(Stored items from a collection)
[Start of Attachment]
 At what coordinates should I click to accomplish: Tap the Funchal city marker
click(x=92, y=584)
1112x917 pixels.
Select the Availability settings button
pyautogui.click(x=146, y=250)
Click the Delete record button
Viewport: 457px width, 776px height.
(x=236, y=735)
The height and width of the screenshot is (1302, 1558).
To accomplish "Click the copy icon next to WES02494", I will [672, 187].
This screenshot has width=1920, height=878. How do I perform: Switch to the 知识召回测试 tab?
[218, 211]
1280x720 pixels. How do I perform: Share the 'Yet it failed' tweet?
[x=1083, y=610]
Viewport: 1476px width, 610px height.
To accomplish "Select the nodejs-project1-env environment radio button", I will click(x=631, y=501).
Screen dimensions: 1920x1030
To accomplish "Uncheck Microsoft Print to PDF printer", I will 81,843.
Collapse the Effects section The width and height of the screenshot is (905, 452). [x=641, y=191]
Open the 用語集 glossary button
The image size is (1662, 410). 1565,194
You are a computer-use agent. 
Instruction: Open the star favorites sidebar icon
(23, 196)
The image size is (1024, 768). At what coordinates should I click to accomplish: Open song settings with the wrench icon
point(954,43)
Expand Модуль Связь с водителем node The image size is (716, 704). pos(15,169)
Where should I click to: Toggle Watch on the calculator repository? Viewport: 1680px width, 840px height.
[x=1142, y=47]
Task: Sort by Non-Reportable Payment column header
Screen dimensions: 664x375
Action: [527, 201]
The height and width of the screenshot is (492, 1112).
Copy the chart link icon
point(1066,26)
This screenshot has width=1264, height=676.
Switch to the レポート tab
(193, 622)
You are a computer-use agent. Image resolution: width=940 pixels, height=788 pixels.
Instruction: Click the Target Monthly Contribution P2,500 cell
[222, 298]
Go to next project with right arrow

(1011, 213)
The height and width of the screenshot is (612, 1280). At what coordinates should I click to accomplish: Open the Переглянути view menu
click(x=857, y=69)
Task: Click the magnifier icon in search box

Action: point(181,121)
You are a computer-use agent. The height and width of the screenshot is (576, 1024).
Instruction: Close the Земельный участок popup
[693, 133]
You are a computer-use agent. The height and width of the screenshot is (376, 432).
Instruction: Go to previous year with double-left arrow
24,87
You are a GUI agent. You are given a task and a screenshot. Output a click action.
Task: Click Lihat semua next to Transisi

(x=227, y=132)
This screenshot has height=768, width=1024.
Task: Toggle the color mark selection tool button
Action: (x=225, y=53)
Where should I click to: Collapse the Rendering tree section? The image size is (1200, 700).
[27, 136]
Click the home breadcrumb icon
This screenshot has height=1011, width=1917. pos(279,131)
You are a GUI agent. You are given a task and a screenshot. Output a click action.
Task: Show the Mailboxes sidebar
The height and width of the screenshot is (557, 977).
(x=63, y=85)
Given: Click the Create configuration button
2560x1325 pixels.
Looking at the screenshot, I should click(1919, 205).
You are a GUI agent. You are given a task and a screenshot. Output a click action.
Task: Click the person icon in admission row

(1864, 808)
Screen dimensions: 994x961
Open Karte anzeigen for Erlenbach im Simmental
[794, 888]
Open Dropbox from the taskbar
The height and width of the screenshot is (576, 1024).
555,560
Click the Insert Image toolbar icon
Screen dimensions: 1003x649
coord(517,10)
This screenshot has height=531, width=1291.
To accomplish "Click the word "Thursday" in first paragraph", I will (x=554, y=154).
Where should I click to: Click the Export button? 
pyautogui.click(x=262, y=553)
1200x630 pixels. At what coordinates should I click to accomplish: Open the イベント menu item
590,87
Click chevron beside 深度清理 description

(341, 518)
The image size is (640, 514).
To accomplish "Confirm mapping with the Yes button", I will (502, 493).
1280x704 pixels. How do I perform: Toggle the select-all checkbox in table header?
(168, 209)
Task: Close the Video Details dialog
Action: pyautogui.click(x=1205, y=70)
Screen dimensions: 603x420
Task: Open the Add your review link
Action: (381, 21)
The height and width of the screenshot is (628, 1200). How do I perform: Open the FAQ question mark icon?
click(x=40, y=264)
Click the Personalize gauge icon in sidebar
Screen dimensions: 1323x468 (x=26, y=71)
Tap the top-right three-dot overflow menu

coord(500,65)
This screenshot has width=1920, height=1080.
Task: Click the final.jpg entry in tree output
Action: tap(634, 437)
[End of Attachment]
— Exercise prompt —
Every line from the one containing "Open Karte anzeigen" through the last line of the entries must be written out verbatim, and no other line.

— Solved exercise —
Open Karte anzeigen for Erlenbach im Simmental
[794, 888]
Open Dropbox from the taskbar
The height and width of the screenshot is (576, 1024).
555,560
Click the Insert Image toolbar icon
Screen dimensions: 1003x649
coord(517,10)
This screenshot has height=531, width=1291.
To accomplish "Click the word "Thursday" in first paragraph", I will (x=554, y=154).
Where should I click to: Click the Export button? 
pyautogui.click(x=262, y=553)
1200x630 pixels. At what coordinates should I click to accomplish: Open the イベント menu item
590,87
Click chevron beside 深度清理 description

(341, 518)
The image size is (640, 514).
To accomplish "Confirm mapping with the Yes button", I will (502, 493).
1280x704 pixels. How do I perform: Toggle the select-all checkbox in table header?
(168, 209)
Task: Close the Video Details dialog
Action: pyautogui.click(x=1205, y=70)
Screen dimensions: 603x420
Task: Open the Add your review link
Action: (381, 21)
The height and width of the screenshot is (628, 1200). How do I perform: Open the FAQ question mark icon?
click(x=40, y=264)
Click the Personalize gauge icon in sidebar
Screen dimensions: 1323x468 (x=26, y=71)
Tap the top-right three-dot overflow menu

coord(500,65)
This screenshot has width=1920, height=1080.
Task: Click the final.jpg entry in tree output
Action: tap(634, 437)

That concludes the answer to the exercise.